Pictures are to be dropped. Everything else in the listing gets copied exactly.

====

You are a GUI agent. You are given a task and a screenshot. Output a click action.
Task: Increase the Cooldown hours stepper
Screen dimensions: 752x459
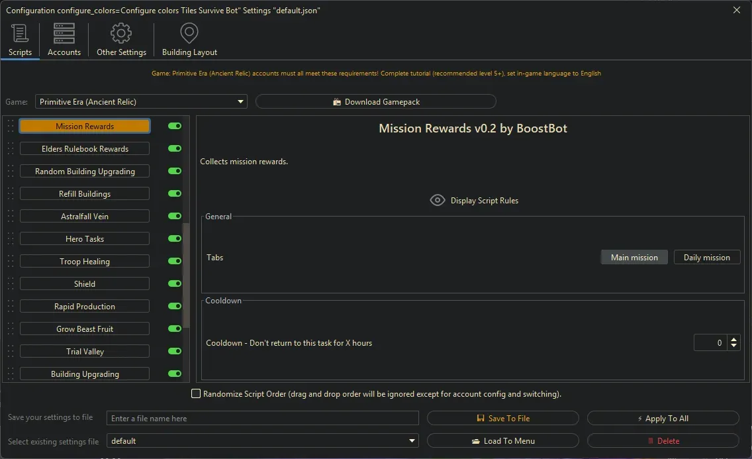click(x=733, y=339)
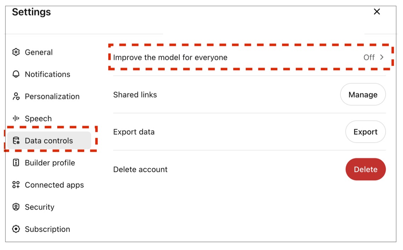The image size is (403, 250).
Task: Click the Export data button
Action: point(366,132)
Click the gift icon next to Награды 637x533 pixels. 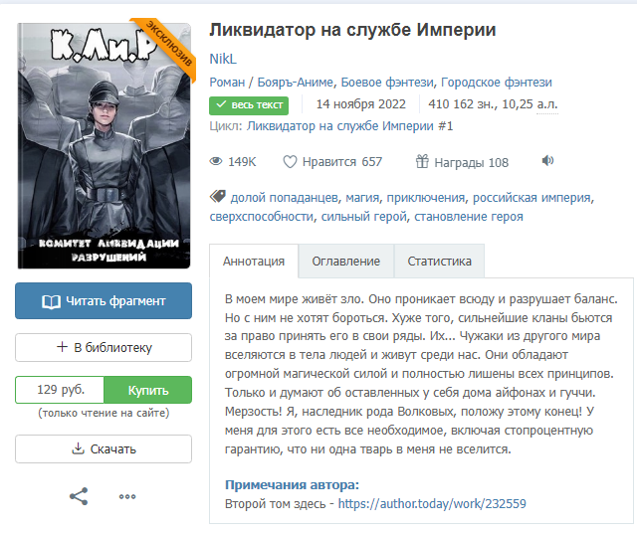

====

## Exercise answer
You are a GUI agent. You are given a task and a screenshot. Output a click action.
Task: Increase the Cooldown hours stepper
Screen dimensions: 752x459
click(x=733, y=339)
The image size is (403, 250).
Task: Click the Export data button
Action: point(366,132)
Click the gift icon next to Награды 637x533 pixels. 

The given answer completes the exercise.